Problem to solve: Reproduce the entries verbatim, beginning with the line that contains "The image size is (720, 741)." and continuing through the final line of the entries.
## Begin Data in this exercise
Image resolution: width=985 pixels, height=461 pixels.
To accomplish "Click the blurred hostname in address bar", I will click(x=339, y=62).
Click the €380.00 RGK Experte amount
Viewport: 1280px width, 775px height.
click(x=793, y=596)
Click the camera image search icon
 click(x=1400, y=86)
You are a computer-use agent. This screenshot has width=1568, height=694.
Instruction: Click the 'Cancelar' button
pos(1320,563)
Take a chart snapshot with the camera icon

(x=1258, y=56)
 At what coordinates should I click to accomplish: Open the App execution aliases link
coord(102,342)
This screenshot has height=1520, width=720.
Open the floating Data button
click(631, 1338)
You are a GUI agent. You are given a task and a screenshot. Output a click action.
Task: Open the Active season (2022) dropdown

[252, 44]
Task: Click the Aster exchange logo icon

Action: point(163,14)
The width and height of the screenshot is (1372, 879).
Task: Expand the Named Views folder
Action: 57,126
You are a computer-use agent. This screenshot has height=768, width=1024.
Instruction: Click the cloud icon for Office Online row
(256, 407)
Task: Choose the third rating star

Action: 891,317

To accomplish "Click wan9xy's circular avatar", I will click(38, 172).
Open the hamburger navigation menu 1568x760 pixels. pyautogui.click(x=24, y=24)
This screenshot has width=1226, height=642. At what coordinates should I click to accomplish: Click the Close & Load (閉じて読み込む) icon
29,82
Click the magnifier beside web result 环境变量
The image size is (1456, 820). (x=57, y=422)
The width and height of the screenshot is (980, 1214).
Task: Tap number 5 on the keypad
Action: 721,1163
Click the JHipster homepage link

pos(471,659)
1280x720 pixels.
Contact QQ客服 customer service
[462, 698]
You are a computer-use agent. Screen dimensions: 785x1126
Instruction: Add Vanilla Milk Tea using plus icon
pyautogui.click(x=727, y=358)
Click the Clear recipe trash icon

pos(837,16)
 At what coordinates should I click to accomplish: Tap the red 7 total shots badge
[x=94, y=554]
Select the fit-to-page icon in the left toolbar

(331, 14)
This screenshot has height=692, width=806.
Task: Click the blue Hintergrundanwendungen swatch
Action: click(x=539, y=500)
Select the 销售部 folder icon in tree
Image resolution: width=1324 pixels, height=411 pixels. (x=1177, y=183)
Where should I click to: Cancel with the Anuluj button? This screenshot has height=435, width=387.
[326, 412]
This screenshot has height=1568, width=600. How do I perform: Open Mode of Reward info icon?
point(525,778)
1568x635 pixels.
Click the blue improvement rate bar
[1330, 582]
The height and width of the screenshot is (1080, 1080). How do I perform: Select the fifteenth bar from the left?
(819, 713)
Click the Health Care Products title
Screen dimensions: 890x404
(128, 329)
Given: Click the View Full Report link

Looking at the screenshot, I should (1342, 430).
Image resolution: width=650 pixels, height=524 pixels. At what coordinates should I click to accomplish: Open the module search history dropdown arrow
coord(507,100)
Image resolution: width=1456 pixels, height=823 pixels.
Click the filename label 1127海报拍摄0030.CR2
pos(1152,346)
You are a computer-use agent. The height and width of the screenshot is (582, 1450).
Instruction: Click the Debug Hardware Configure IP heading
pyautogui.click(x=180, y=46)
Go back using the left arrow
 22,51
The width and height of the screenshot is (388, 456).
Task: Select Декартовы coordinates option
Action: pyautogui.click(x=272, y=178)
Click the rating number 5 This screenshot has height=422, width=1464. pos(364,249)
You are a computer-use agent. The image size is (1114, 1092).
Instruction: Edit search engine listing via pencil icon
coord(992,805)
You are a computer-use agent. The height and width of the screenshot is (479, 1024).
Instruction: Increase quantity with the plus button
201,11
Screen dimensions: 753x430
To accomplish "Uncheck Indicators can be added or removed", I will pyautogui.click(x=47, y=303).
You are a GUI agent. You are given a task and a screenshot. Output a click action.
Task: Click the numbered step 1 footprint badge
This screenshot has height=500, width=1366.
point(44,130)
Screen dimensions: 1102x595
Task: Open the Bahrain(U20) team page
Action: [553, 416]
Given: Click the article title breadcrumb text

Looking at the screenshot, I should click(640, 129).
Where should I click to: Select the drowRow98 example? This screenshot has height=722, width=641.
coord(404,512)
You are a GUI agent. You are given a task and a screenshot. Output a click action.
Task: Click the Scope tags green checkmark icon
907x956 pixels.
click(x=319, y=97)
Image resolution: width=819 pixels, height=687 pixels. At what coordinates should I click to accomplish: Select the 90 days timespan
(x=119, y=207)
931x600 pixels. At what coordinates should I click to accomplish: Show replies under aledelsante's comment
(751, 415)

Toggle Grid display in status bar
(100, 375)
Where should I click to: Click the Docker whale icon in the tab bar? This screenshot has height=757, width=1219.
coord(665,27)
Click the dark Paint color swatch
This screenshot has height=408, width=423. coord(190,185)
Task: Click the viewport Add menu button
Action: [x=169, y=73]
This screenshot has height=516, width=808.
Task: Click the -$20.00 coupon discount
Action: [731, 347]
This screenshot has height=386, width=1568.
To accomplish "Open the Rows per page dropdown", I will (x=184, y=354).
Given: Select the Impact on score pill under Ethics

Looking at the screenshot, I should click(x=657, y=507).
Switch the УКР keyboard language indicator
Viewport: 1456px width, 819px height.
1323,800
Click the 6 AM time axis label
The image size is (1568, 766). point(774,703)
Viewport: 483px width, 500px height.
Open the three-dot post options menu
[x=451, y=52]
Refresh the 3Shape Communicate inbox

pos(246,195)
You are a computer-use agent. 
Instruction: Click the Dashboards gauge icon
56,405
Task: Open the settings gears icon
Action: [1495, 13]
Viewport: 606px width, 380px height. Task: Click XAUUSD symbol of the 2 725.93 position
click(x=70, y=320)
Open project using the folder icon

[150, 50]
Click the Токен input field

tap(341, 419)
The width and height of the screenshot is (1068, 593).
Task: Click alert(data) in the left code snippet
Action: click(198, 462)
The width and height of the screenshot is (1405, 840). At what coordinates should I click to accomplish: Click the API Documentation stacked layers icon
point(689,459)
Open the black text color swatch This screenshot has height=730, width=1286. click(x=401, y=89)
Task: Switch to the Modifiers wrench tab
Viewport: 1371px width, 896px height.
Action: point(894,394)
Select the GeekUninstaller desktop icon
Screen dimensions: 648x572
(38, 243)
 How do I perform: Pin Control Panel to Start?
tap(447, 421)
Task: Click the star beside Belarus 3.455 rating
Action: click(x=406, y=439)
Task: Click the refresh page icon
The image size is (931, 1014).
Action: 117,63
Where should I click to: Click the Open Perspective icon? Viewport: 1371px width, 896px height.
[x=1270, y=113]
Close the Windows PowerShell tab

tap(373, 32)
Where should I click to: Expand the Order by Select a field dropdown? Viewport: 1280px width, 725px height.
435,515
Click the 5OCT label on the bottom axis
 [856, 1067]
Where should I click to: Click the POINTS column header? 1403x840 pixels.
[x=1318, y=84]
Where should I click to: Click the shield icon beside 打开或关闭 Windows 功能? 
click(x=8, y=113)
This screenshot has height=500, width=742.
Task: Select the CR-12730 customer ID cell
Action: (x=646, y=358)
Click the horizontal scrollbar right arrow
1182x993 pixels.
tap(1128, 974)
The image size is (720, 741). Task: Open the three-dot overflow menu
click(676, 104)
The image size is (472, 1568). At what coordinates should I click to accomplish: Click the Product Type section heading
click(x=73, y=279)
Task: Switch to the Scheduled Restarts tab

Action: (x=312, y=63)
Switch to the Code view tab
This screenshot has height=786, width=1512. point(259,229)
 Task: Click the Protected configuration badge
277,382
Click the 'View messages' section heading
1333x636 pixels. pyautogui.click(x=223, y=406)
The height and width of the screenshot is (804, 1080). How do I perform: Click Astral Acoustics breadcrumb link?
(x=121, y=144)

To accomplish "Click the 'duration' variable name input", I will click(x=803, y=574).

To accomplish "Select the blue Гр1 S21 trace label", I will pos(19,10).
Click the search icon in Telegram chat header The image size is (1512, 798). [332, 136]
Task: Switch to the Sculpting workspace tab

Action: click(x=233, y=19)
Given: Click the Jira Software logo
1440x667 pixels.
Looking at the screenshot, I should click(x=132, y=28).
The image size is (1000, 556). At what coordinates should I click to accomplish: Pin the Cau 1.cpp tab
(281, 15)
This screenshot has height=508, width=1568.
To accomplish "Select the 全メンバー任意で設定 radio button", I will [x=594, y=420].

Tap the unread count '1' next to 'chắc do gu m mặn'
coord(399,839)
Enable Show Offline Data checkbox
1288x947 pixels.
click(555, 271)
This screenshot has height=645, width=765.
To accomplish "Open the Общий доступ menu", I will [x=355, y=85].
## End Data in this exercise
Solved problem:
The image size is (720, 741). Task: Open the three-dot overflow menu
click(676, 104)
The image size is (472, 1568). At what coordinates should I click to accomplish: Click the Product Type section heading
click(x=73, y=279)
Task: Switch to the Scheduled Restarts tab

Action: (x=312, y=63)
Switch to the Code view tab
This screenshot has height=786, width=1512. point(259,229)
 Task: Click the Protected configuration badge
277,382
Click the 'View messages' section heading
1333x636 pixels. pyautogui.click(x=223, y=406)
The height and width of the screenshot is (804, 1080). How do I perform: Click Astral Acoustics breadcrumb link?
(x=121, y=144)

To accomplish "Click the 'duration' variable name input", I will click(x=803, y=574).

To accomplish "Select the blue Гр1 S21 trace label", I will pos(19,10).
Click the search icon in Telegram chat header The image size is (1512, 798). [332, 136]
Task: Switch to the Sculpting workspace tab

Action: click(x=233, y=19)
Given: Click the Jira Software logo
1440x667 pixels.
Looking at the screenshot, I should click(x=132, y=28).
The image size is (1000, 556). At what coordinates should I click to accomplish: Pin the Cau 1.cpp tab
(281, 15)
This screenshot has height=508, width=1568.
To accomplish "Select the 全メンバー任意で設定 radio button", I will [x=594, y=420].

Tap the unread count '1' next to 'chắc do gu m mặn'
coord(399,839)
Enable Show Offline Data checkbox
1288x947 pixels.
click(555, 271)
This screenshot has height=645, width=765.
To accomplish "Open the Общий доступ menu", I will [x=355, y=85].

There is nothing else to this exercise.